Franklin’s role on the Appalachian Trail
Franklin is an important town on the Appalachian Trail because it is one of the first or last towns depending on which direction you’re coming from. It is about 106 miles from the start.
Nantahala Hiking Club President Bill Van Horn said if hikers make it to Franklin, chances are they can hike the entire trail.
The trail is 2,175 miles long and runs from Georgia to Maine.
About the Nantahala Hiking Club
The NHC is one of 30 trail clubs that maintain the 2,175 miles of the Appalachian Trail The NHC maintains 60 miles of the AT and 47 of those miles are in Macon County. The NHC, based out of Franklin, has a membership of more than 240. From October 2007 to September 2008, the club’s membership contributed more than 5,300 volunteer hours to maintain the AT and promote hiking.
Every spring, hundreds of Appalachian Trail hikers pass by the doorstep of Franklin en route from Georgia to Maine, many hitting town to buy supplies, clean up, check into a hotel and generally take a break from the trail.
But the town could do more to capitalize on its proximity to the A.T. A push is underway to seek designation as an official Appalachian Trail Community Partner, clearly associating the town with the world-famous trail.
In essence, it would make Franklin a “gateway city” on the trail, showing that Franklin welcomes hikers.
The Nantahala Hiking Club, which is leading the charge in making Franklin an AT Community Partner, believes Franklin and Macon County are not taking advantage of the Trail’s economic potential.
According to the hiking club, over 1,800 hikers pass through Macon County between March and May each year, and the Nantahala National Forest has one million day visits a year.
If Franklin achieves the designation and lures more hikers to ventuer the 10 miles into town and use it as a stop over, the trail could prove an economic boon.
The path to being an AT Partner
For Franklin to qualify it must meet at least two of four criteria, although Nantahala Hiking Club President Bill Van Horn said the town will probably meet all four.
The Appalachian Trail Conservancy, which sponsors the program, is expected to decide in April whether Franklin receives the designation.
One requirement is establishing an advisory committee that focuses on the Appalachian Trail and the community. Groups such as the town, the county, the Chamber of Commerce and the schools may be interested in having a representative on the committee.

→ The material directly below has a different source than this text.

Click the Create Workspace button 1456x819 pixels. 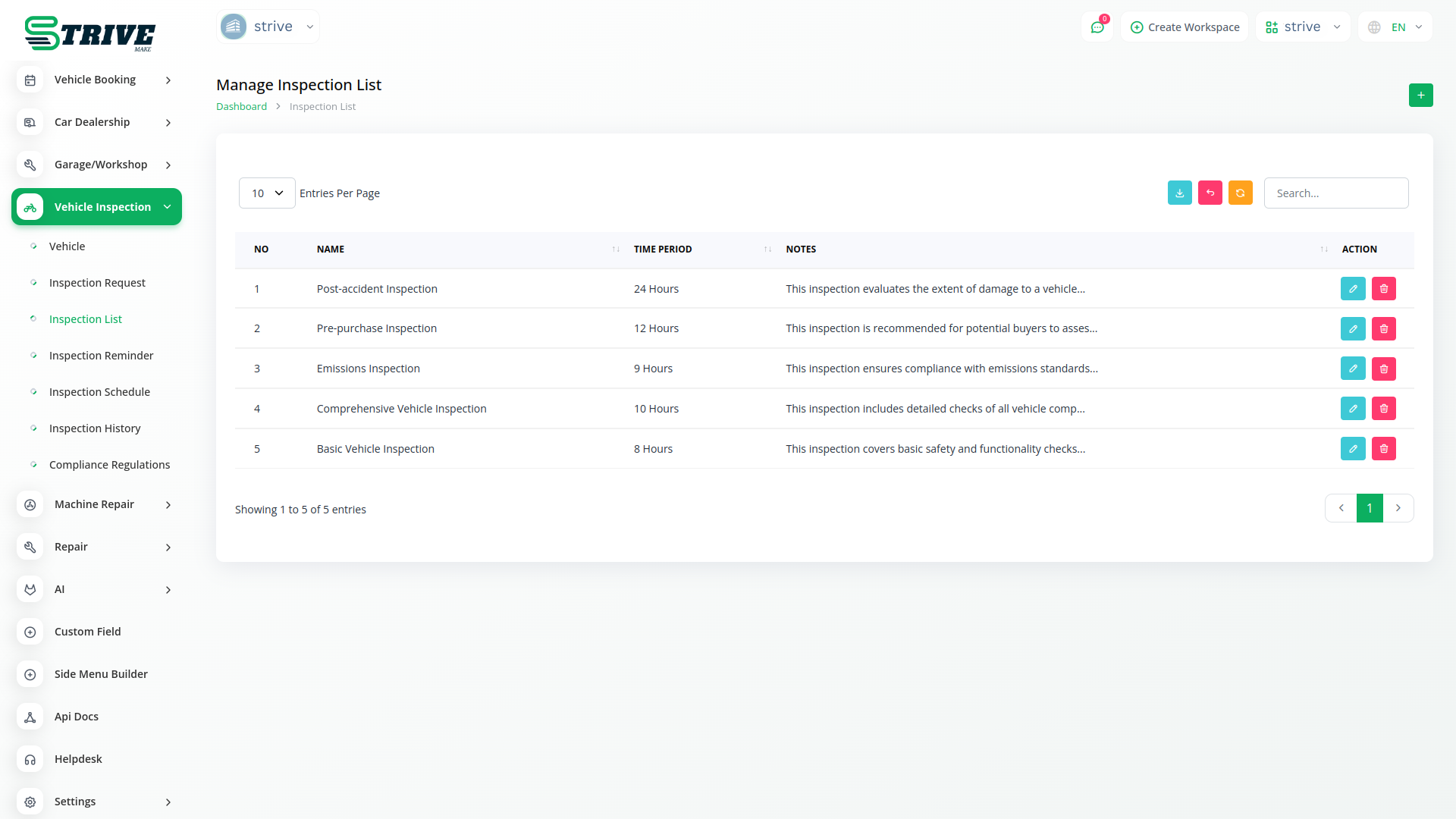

In order to receive the designation Franklin must also host an annual AT event.
Franklin already has an established event with the April Hikers Fools Bash put on by Ronnie Haven at the Sapphire Inn.

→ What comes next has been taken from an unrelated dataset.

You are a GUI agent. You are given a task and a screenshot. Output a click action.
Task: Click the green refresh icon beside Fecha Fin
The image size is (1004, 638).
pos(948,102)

This will be the fifth year for the event that features music, food, and hiking vendors. The event allows hikers and community members to come together; last year about 1,500 attended.
During the hiking season, Haven runs a free bus service that picks up hikers at the trail and drives them into town to get supplies.
Franklin deserves to be designated an AT Community Partner given how much it offers hikers, said Haven.
He said the town has one of the nicer outfitters along the trail with Three Eagles Outfitters, grocery stores, drug stores, medical facilities, a movie theater, museum and post office.
Another requirement to becoming an Appalachian Trail Community Partner is using the trail for educational purposes.
Van Horn suggested fifth grade classes taking annual field trips to the trail could meet this requirement. He added that the trail offers a great opportunity to combine physical education and science.
And the final requirement deals with installing language in city and county ordinances that protects the trail from development.
The county could state in its ordinances that the Appalachian Trail Conservancy will be notified and included whenever there is a proposal to impact the trail, Van Horn said.
Examples of developments that may disturb the trail are erecting wind turbines and cell phone towers nearby, Van Horn said.
A symbiotic relationship
One benefit of designation is simply increasing awareness that the trail is near Franklin and easy to access. If Franklin receives the designation there may be signs displayed in town identifying Franklin as an AT Community Partner.
Franklin would be one of the first to receive the distinction. The towns of Hot Springs, N.C., Boiling Springs, P.A., Erwin, Tenn. and Unicoi County, Tenn. were designated Community Partners in a pilot program.
Another benefit is the additional publicity Franklin would receive nationwide from being a member of the program. The town would be highlighted on the AT Conservancy Web site — appalachiantrail.org — as well as in the organization’s press releases, trail guide and quarterly magazine “A.T. Journeys,” Van Horn said.
Franklin teachers could receive training and education on how to incorporate the Appalachian Trail into their lessons.
And another benefit is that Macon County teachers could take workshops from the AT Conservancy on “placed-based” education that deals with teaching students about the area they live. For instance, instead of learning about the Himalayas, students could learn about the “Nantahalas,” Van Horn said. The workshops are called “A Trail to Every Classroom.”
Teachers could also receive special training from the AT Conservancy in service learning to teach children about volunteering. For example, students could take a class on the Appalachian Trail and could adopt a mile of the trail to maintain.